What you are asked to do:
Pictures must be left out. Print the lines from the beginning of the material through the line holding "[Visit Alibaba.com on YouTube] (610, 2422)", exactly and nothing else.

Study material:

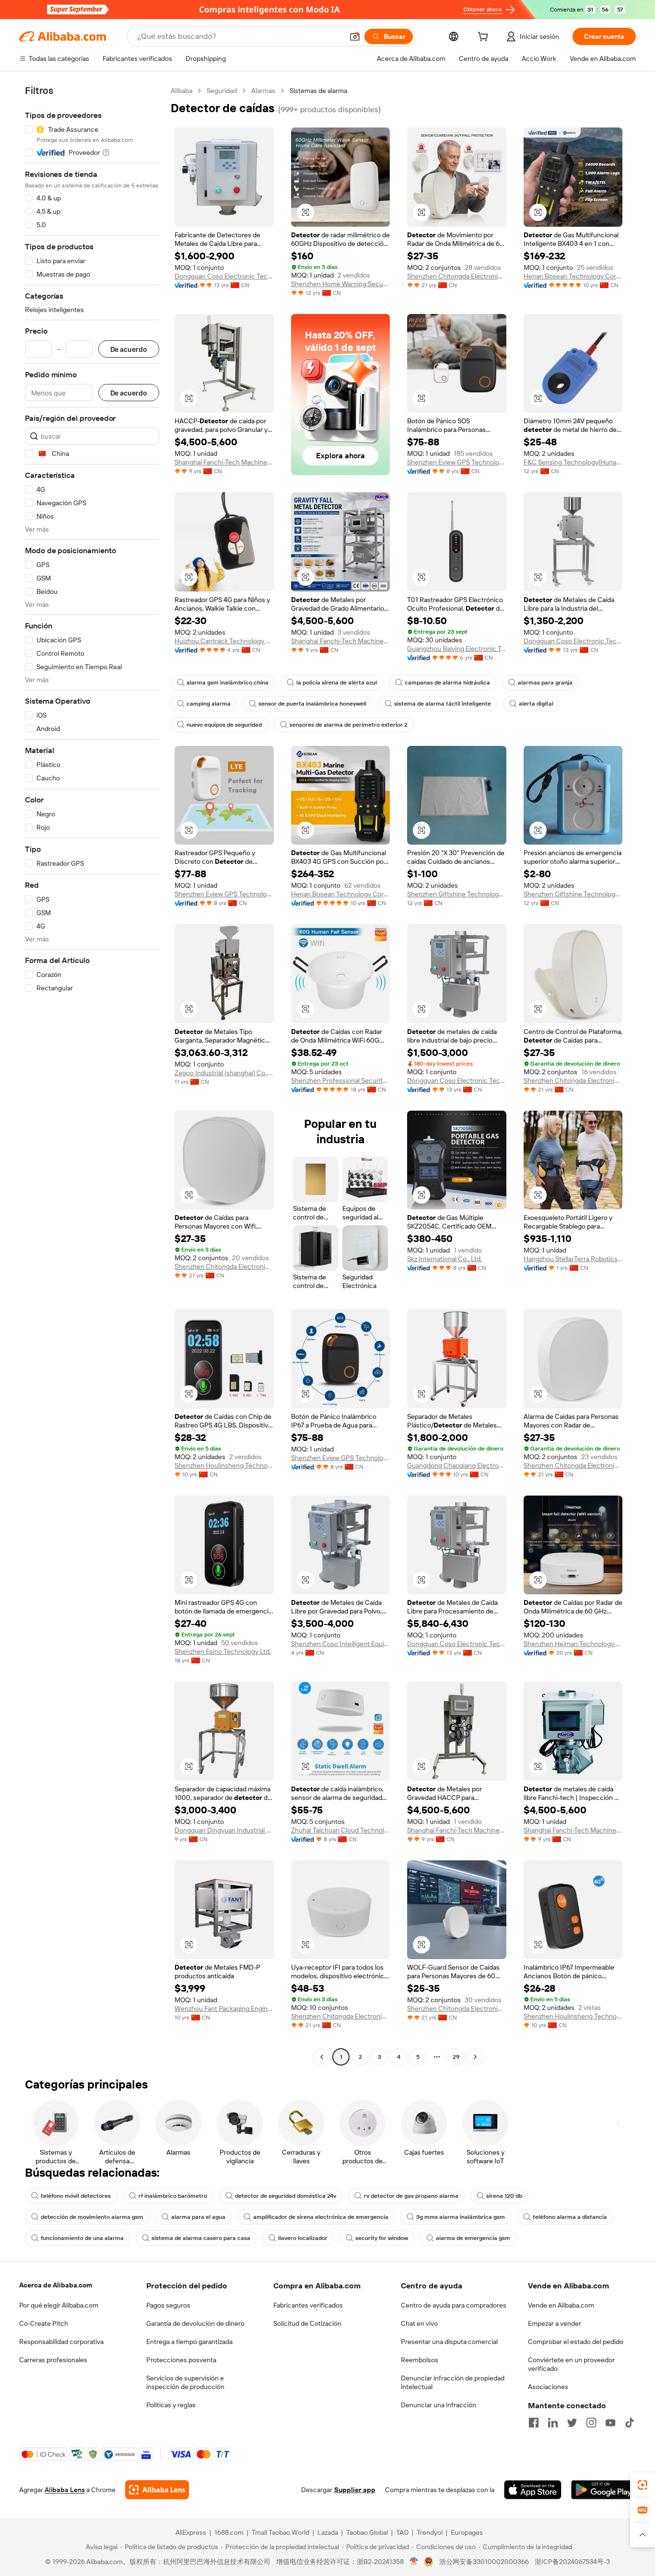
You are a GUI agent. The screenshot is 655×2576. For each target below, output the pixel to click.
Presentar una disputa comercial (449, 2341)
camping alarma (209, 703)
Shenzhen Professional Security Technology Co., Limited (340, 1080)
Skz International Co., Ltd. (444, 1259)
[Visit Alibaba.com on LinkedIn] (553, 2422)
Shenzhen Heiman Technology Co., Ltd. (573, 1644)
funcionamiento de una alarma (82, 2238)
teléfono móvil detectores (76, 2196)
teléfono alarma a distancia (570, 2217)
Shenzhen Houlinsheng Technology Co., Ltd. (224, 1465)
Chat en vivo (419, 2323)
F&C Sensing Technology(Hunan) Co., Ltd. (573, 462)
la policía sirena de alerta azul (336, 682)
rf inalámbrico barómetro (173, 2196)
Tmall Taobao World (280, 2532)
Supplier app (354, 2490)
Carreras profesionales (53, 2360)
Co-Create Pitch (43, 2323)
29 (456, 2057)
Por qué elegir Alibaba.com (58, 2305)
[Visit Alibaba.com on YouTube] (610, 2422)
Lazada (327, 2532)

Output:
You are a GUI agent. The screenshot is 655×2576. For each target below, output the pixel to click.
Presentar una disputa comercial (449, 2341)
camping alarma (209, 703)
Shenzhen Professional Security Technology Co., Limited (340, 1080)
Skz International Co., Ltd. (444, 1259)
[Visit Alibaba.com on LinkedIn] (553, 2422)
Shenzhen Heiman Technology Co., Ltd. (573, 1644)
funcionamiento de una alarma (82, 2238)
teléfono móvil detectores (76, 2196)
teléfono alarma a distancia (570, 2217)
Shenzhen Houlinsheng Technology Co., Ltd. (224, 1465)
Chat en vivo (419, 2323)
F&C Sensing Technology(Hunan) Co., Ltd. (573, 462)
la policía sirena de alerta azul (336, 682)
rf inalámbrico barómetro (173, 2196)
Tmall Taobao World (280, 2532)
Supplier app (354, 2490)
Carreras profesionales (53, 2360)
Co-Create Pitch (43, 2323)
29 (456, 2057)
Por qué elegir Alibaba.com (58, 2305)
[Visit Alibaba.com on YouTube] (610, 2422)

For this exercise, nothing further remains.